Seafair is Seattle’s annual celebration of people, boats and airplanes that spans two weeks every summer. There are a lot of neighborhood parades during a two-week span, but parade-wise, the big event is the Torchlight Parade that runs through downtown Seattle. Working for the organizers, I was tasked with making some compelling images showing smiling happy people watching the parade in the early evening setting sun.
Which is a good plan, right up until the rain started.
“Can you make it look like it’s sunny?”, asked one of the organizers.
I thought for a moment. “Do we have a big enough hair dryer to dry all of Fourth Avenue?”, I replied. ”
He called me some names, and I promised to do the best I could. I though to myself that if I couldn’t magically dry the streets, make rain jackets disappear from parade-goers and change the quality of light from dark and cloudy to warm and sunny, well, then, I’d have to make the weather itself disappear.
My premise was not to show the weather at all. That way, next year, when the photos are used in programs, brochures and ads, it wouldn’t look like rain, and maybe everyone will have forgotten that it wasn’t gorgeous and sunny (by the way, Seattle had one of it’s nicest summers ever — something like 30+ straight days without rain…so go figure).
To do this, I thought I’d mess with flash — drag it, zoom it, spin it. Anything to add a fun and zany feel to the photos (and c’mon — when’s the last time you used the word “zany”?)
The event starts with an 8k race whose last half is run along the parade route right through downtown.
This guy tried hard to tie in the theme of the night with his own, uh, desires?
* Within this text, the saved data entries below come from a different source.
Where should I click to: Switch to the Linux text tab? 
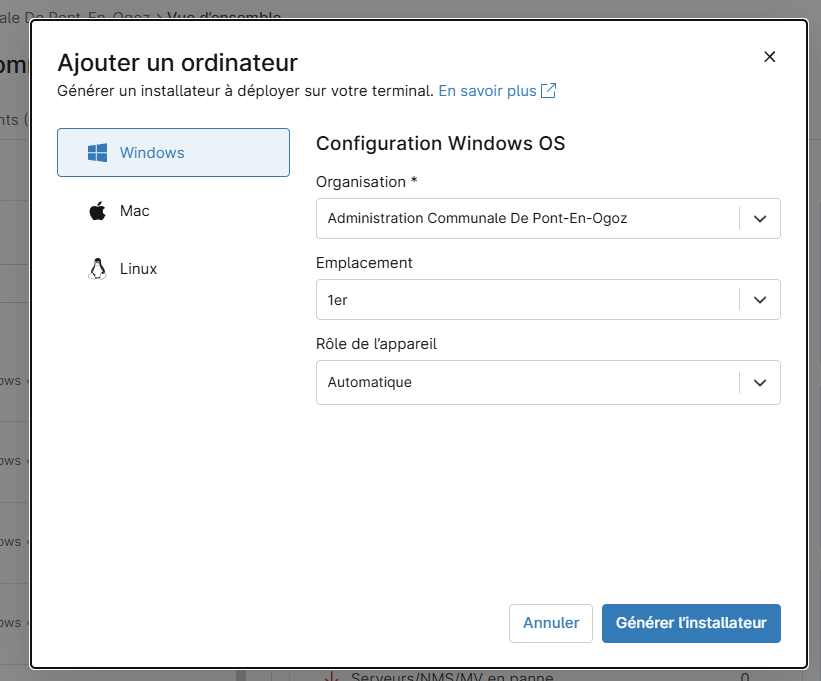click(138, 269)
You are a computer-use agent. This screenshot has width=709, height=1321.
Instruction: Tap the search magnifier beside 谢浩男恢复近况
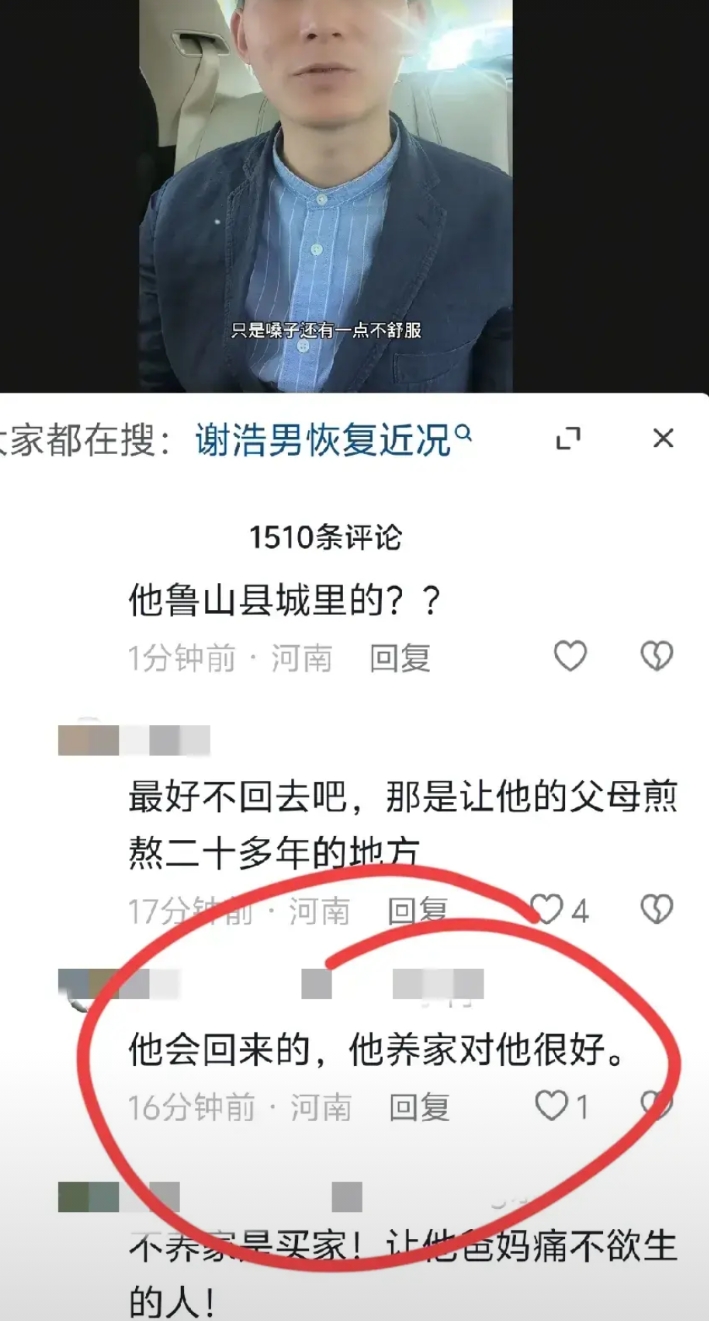[463, 433]
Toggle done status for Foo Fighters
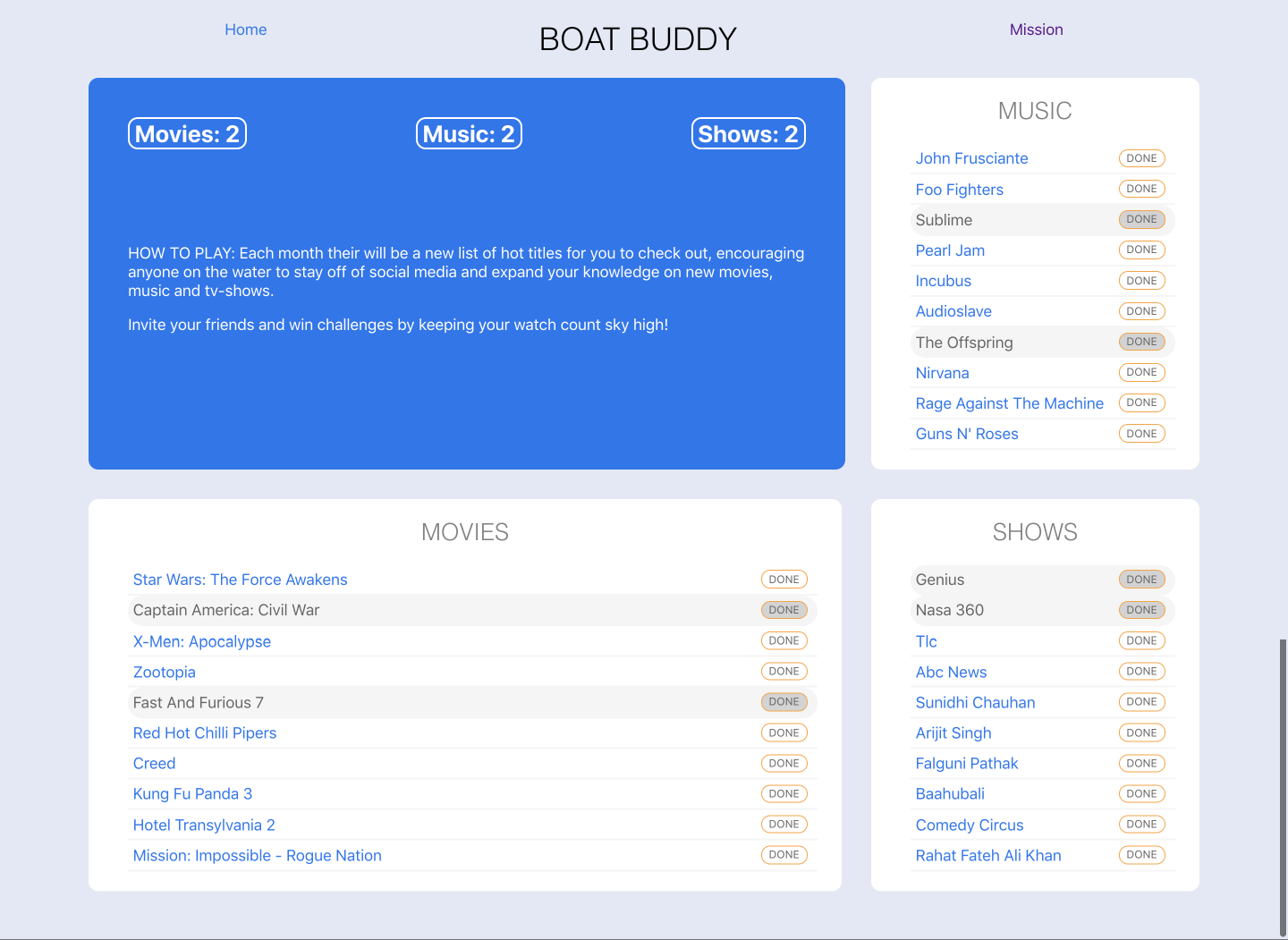 1141,189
When you’re shooting for the organizers, you gotta show the logos and sponsors. A little help from a camera with a wide-angle lens mounted on a monopod helped me get the height required to look down on the participants while including the logo.

While it was gloomy and cloudy during the race, the first actual drop of rain didn’t fall until the parade started in earnest.
It was easy to find great faces along the parade route. Doesn’t everyone love a parade? Actually, I’m not sure if these kids loved a parade nearly as much as they did having their picture taken.
What’s a parade without clowns…?

…and drill teams…

…and PIRATES…?
Okay, as far as I know, the pirates thing is unique to Seattle. Called the Seafair Pirates, this group of, well, clowns dressed in skulls and crossbones, rampages around the city during Seafair. They pride themselves on scaring kids, preying on the local wenches and generally disrupting the relative quiet of the city with booming cannon rounds from their wheeled ship, the aptly named Moby Duck.
Yeah, if you were a little kid, or a woman in her 20’s, you’d be scared too.